While living in Russia, he used a Soviet passport until 2001, when he obtained Russian citizenship. In 2008, Temirov returned to Kyrgyzstan, where he was subsequently issued a Kyrgyz passport.

== Career ==
Temirov began his journalism career in 2011 by launching the investigative TV program "Fourth Power" on Channel Five, which was a private Kyrgyz TV channel at the time. The program aired for six months. In 2015 Temirov co-founded a video production company in Bishkek, Kyrgyzstan.
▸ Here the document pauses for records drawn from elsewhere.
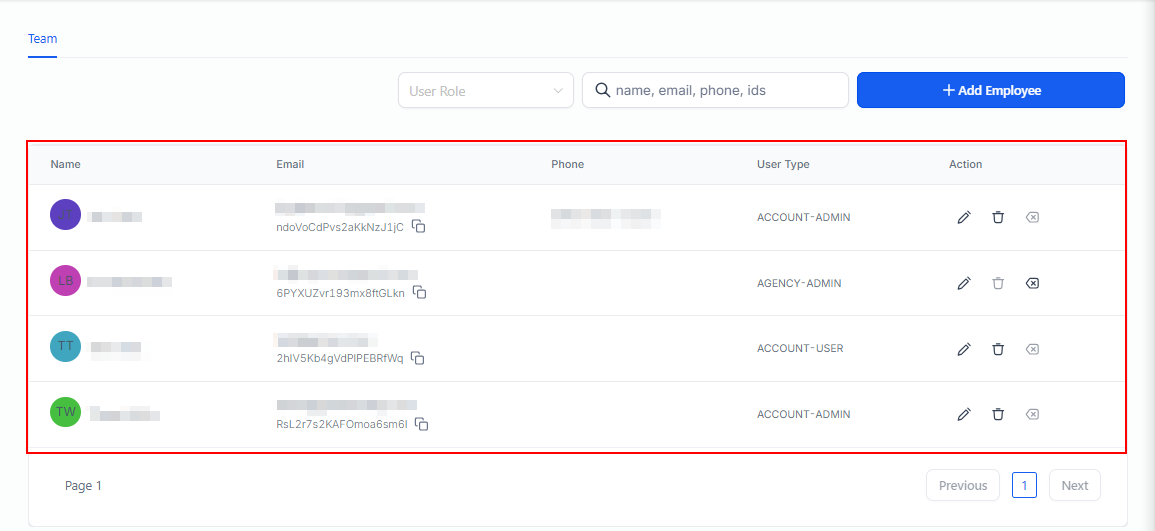Click the User Type column header
This screenshot has height=531, width=1155.
(x=783, y=164)
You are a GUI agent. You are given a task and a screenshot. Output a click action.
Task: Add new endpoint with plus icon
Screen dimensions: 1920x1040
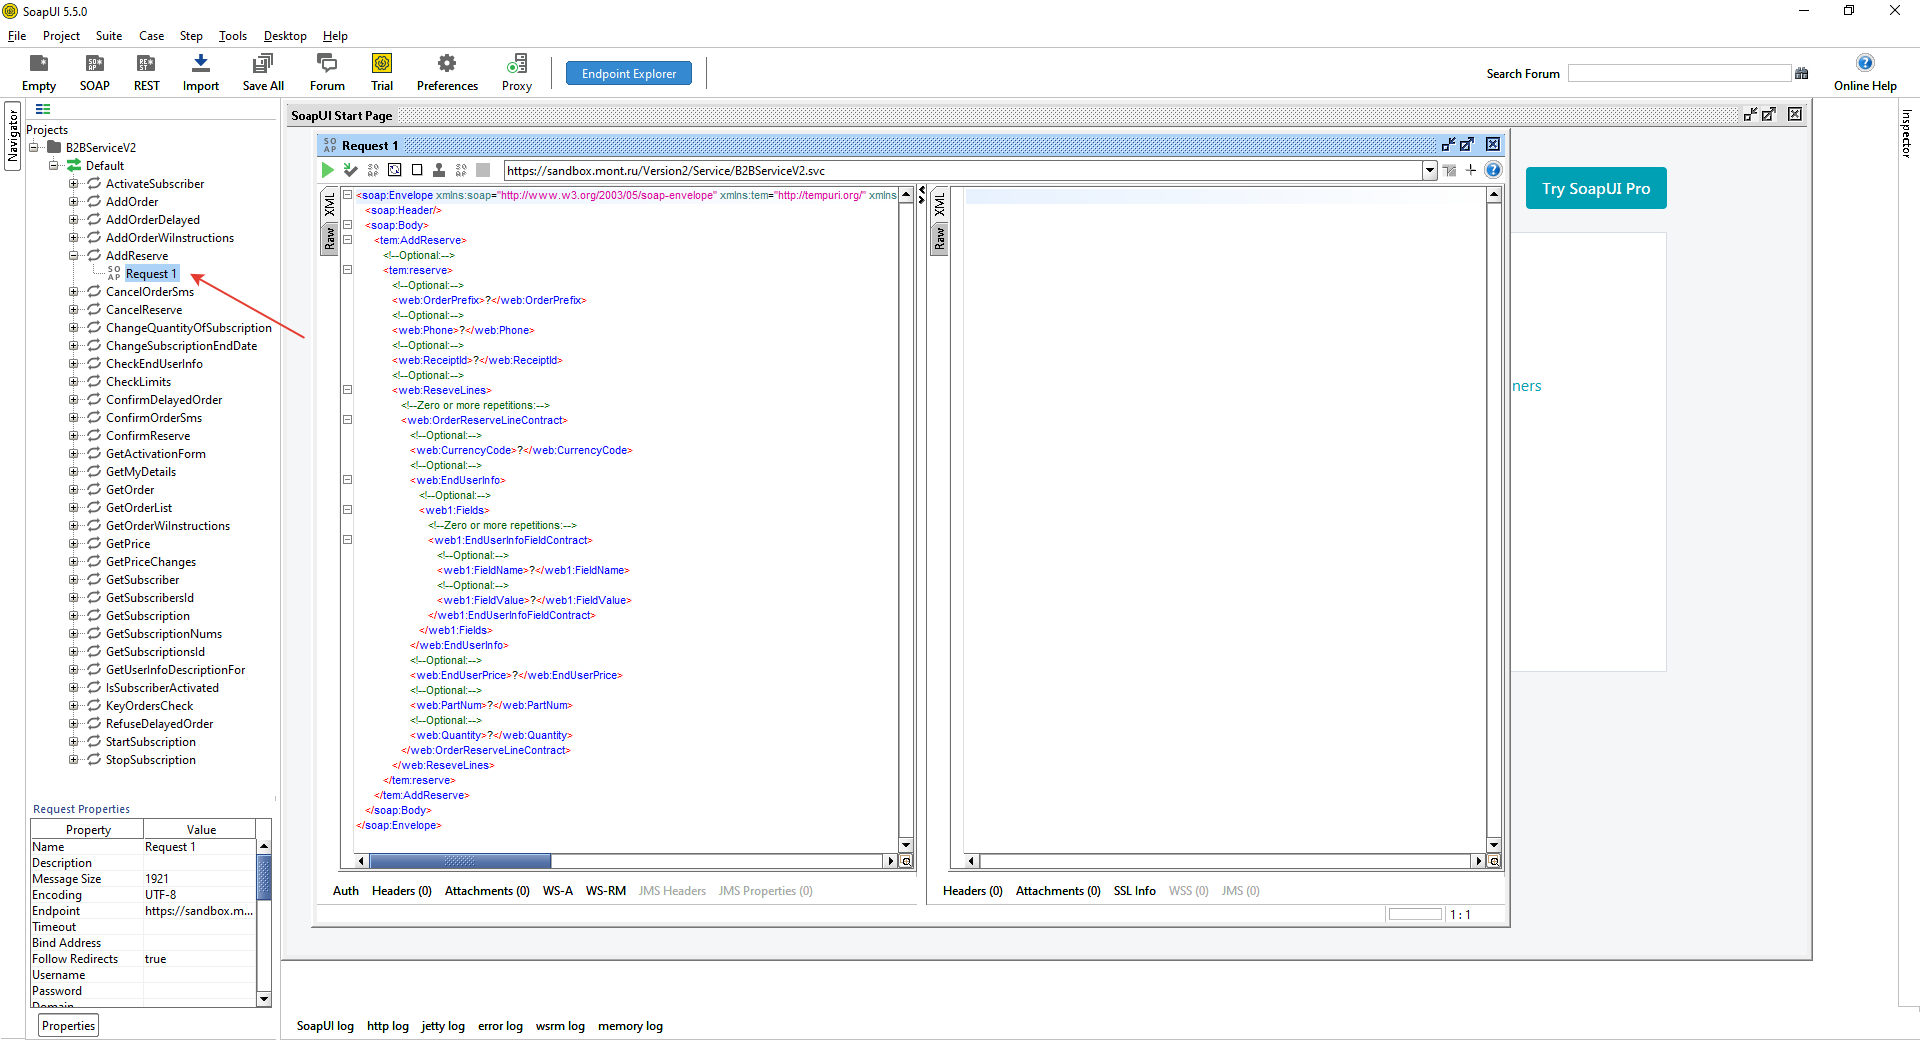(1471, 170)
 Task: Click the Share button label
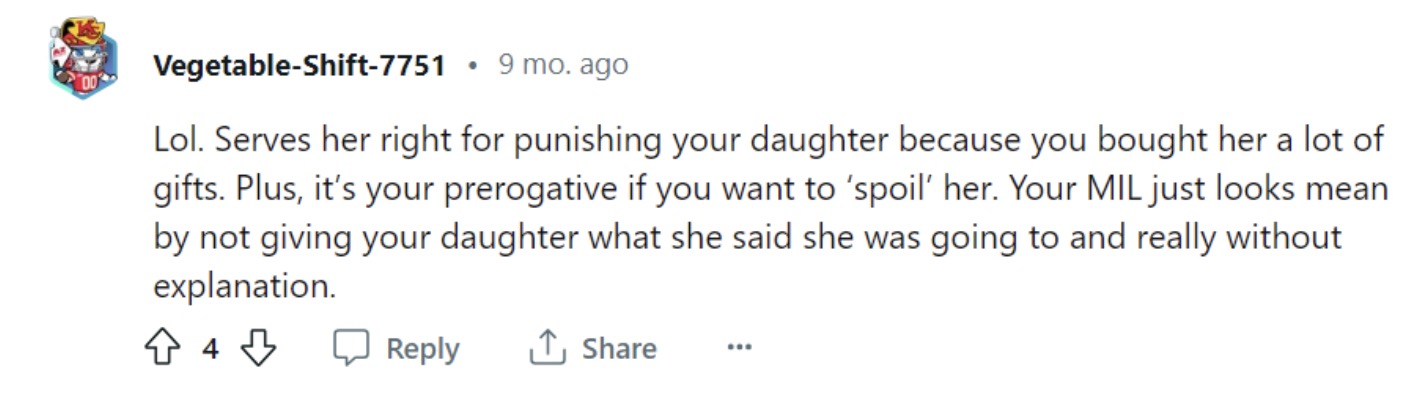click(x=619, y=348)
In 2018, Temirov became the editor-in-chief of Factcheck, an investigative media organization in Kyrgyzstan. During his time there, he led several high-profile investigations that gained significant attention across the country. In 2021, Temirov received Anticorruption Champion award from the US Department of State for his work at Factcheck.

=== Assault after corruption investigations ===
In January 2020, Temirov was attacked in downtown Bishkek by three unidentified assailants while on his way to work. Following the incident, he was briefly hospitalized and treated for a concussion. This occurred shortly after Factcheck was targeted in a cyber-attack. Reporters Without Borders suggested that both the physical assault and cyber-attack were likely connected to Factcheck's investigations into the wealth of the influential Kyrgyz Customs boss, Raimbek Matraimov.
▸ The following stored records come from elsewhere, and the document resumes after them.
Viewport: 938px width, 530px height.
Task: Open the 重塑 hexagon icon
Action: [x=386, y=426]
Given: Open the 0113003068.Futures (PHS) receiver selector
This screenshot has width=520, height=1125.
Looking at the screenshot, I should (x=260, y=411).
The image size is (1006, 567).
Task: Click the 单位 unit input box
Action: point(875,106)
Four men suspected of involvement in the attack on Temirov were later detained by the Kyrgyz police. They were sentenced to fines and two years in prison; however, they were promptly released under an amnesty. The identity of the person who ordered the attack remains unknown.

=== Establishment of Temirov Live and the 2022 arrest ===
The same month Temirov was assaulted in Bishkek, he launched Temirov Live, a YouTube channel that would eventually grow into an independent media outlet. Temirov Live quickly gained prominence for its investigations, primarily targeting the ruling elite of Kyrgyzstan who assumed power after the 2020 revolution. One distinctive feature of Temirov Live was the publication of some investigations narrated by poets (akyns) in the Kyrgyz traditional style.
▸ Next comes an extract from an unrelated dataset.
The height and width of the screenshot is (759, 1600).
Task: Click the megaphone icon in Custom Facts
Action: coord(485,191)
On January 20, 2022, Temirov Live released a video exposing a corruption scheme involving Kyrgyzstan's security chief, Kamchybek Tashiev. Two days later, Kyrgyz police raided the Temirov Live office and arrested Temirov on drug charges. While Kyrgyz police officers claimed they found marijuana in Temirov's pockets, the journalist maintained that the drugs had been planted on him.

In April 2022, the Bishkek city police filed additional charges against Temirov, including "illegal crossing of the state border" and "document forgery," alleging that he had obtained his Kyrgyz citizenship illegally. A month later, on May 17, 2022, the Ministry of Interior declared Temirov's Kyrgyz passport void, thus leaving him only with Russian citizenship.

=== Deportation from Kyrgyzstan ===
After drug tests indicated that Temirov had not consumed marijuana, he was acquitted of all drug-related charges in September 2022. However, two months later, he was deported from Kyrgyzstan to Russia for "document forgery." Temirov's lawyers expressed concern over the procedural violations surrounding his deportation. He was not permitted to see his family or collect his personal belongings before being expelled from the country.

Since then, Temirov has been residing in exile at an undisclosed location within the European Union.

== Personal life ==
Temirov's wife, Makhabat Tazhybek kyzy, collaborates with him at Temirov Live. Following Temirov's deportation, she remained in Kyrgyzstan. In January 2024, she was arrested alongside several other Temirov Live employees during a crackdown by Kyrgyz authorities.